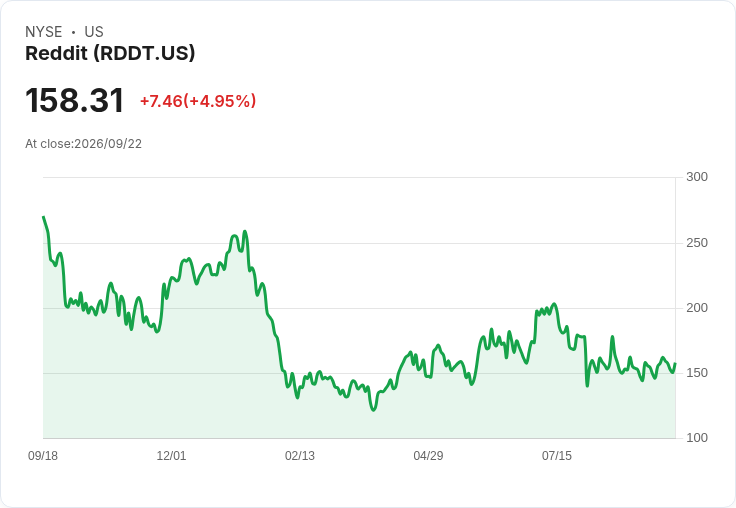This screenshot has height=508, width=736.
Task: Click the 250 label on price axis
Action: 697,243
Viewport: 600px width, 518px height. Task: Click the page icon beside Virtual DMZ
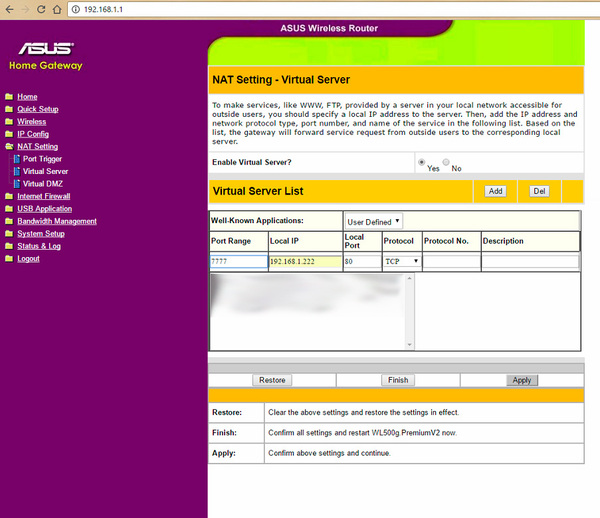[x=16, y=184]

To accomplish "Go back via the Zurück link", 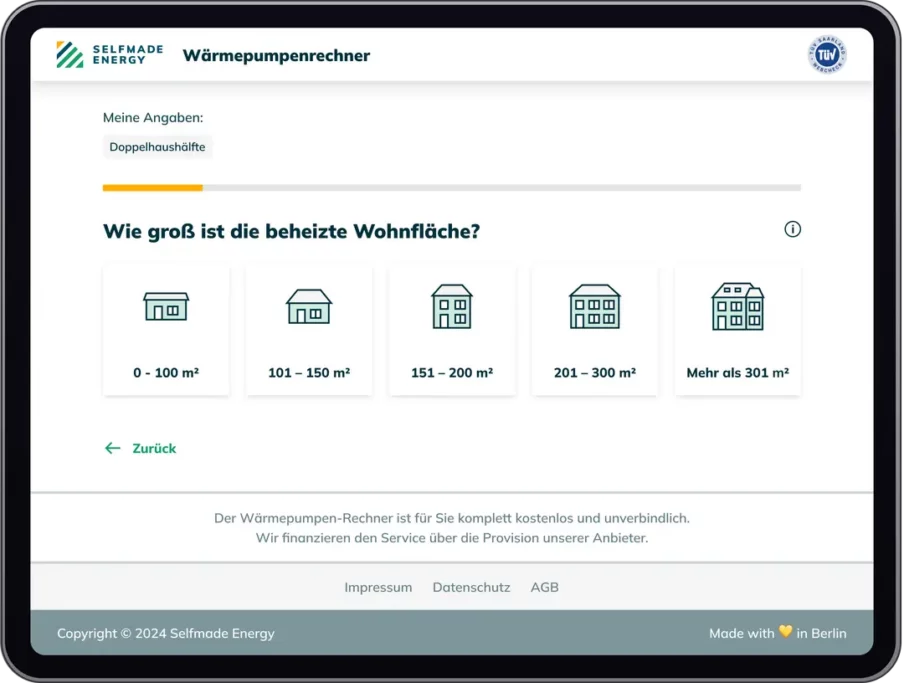I will pos(154,448).
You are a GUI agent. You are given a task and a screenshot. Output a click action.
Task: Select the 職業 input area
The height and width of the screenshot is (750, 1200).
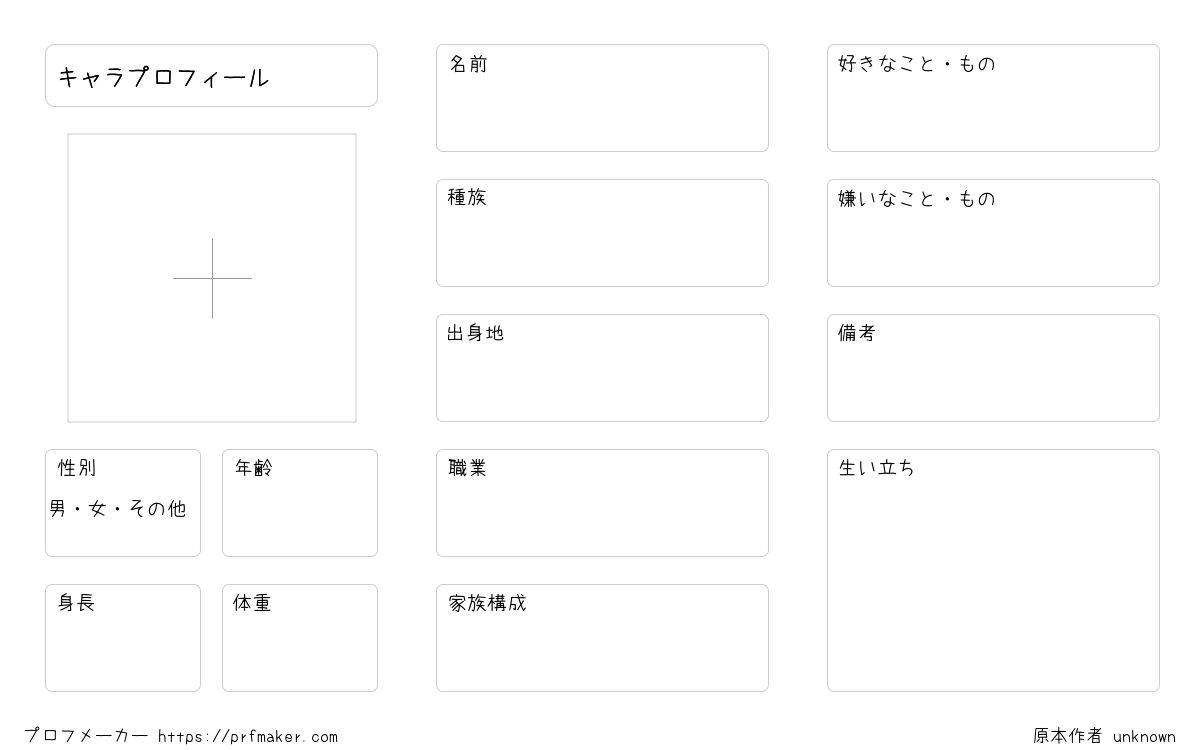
------------------------------------------------
Task description
Above are the records; set down exactly the lines from the line containing "Task: Select the 職業 input area" through their last line, leaving every picture out.

Reply
Task: Select the 職業 input area
The height and width of the screenshot is (750, 1200).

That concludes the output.